> **What you are asked to do**
Retyping the entire listing exactly is the task.

> **Task inputs**
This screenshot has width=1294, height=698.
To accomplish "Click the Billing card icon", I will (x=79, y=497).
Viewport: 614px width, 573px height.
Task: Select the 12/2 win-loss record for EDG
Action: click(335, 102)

> **Solution to this exercise**
This screenshot has width=1294, height=698.
To accomplish "Click the Billing card icon", I will (x=79, y=497).
Viewport: 614px width, 573px height.
Task: Select the 12/2 win-loss record for EDG
Action: click(335, 102)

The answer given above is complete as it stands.